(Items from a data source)
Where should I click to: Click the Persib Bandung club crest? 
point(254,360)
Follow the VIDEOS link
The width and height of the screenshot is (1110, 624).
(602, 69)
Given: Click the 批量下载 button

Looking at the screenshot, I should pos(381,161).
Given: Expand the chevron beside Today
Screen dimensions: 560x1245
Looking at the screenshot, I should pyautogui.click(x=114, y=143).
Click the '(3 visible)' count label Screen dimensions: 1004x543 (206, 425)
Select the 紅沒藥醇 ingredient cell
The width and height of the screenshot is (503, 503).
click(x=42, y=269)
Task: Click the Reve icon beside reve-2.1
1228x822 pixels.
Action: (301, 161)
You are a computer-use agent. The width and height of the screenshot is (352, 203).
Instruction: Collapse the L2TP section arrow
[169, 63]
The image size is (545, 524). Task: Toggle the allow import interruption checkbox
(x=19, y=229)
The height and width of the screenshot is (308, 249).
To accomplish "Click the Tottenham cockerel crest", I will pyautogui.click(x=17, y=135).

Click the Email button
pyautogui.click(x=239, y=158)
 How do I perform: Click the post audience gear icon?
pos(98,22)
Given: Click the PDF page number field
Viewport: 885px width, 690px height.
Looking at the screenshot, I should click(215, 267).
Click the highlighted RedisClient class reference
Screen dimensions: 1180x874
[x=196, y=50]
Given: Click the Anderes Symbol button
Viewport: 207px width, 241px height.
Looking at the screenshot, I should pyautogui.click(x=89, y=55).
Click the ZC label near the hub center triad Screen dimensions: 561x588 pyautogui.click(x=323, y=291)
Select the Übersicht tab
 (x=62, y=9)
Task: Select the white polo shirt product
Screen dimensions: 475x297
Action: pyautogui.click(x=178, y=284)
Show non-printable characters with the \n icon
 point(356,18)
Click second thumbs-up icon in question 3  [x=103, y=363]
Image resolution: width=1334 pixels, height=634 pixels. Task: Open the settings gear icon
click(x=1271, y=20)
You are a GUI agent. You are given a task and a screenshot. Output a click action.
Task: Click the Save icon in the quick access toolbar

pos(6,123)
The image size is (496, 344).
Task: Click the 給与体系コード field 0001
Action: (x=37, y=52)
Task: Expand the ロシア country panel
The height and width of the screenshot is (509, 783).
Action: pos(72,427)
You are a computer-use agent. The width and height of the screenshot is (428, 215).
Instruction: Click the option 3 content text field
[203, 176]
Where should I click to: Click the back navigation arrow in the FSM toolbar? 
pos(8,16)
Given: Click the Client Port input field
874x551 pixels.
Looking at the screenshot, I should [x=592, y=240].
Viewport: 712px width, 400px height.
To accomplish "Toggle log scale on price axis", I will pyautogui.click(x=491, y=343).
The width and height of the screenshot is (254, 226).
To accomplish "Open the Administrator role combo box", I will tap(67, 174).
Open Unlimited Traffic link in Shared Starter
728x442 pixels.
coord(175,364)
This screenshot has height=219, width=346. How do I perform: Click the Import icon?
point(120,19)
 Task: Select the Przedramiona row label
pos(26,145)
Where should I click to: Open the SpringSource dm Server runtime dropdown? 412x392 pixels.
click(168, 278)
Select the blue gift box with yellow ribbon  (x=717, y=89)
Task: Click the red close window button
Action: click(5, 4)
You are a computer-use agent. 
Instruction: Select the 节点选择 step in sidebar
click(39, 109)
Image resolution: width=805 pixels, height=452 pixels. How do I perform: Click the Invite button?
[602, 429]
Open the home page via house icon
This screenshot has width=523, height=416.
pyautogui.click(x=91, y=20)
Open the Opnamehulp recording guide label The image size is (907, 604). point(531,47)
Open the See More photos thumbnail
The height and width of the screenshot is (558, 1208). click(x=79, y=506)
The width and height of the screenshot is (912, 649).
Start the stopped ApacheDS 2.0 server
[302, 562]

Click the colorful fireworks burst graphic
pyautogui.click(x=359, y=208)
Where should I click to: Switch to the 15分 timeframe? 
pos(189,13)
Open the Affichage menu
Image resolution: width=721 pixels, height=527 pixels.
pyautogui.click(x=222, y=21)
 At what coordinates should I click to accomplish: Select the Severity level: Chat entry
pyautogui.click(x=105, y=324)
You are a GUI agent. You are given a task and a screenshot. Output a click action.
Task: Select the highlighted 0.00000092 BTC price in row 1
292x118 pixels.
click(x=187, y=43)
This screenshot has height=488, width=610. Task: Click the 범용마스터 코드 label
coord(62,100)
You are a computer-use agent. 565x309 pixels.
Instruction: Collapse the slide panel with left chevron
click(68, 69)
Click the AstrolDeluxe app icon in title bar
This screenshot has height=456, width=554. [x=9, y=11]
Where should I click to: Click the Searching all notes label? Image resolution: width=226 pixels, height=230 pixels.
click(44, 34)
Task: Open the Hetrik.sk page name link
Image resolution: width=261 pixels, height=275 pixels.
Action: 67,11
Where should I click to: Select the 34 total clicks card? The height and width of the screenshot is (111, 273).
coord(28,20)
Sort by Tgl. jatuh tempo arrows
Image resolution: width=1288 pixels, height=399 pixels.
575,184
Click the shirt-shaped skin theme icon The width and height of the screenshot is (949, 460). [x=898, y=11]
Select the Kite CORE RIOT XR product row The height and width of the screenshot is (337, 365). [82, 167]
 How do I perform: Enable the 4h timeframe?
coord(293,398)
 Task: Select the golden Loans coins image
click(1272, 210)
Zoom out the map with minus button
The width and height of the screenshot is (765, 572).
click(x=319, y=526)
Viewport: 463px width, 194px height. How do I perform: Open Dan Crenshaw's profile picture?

Exercise – A line belongs in the answer if it contains the word "Expand"; copy every such line from the data above.

Answer to this problem –
Given: Expand the chevron beside Today
Task: Expand the ロシア country panel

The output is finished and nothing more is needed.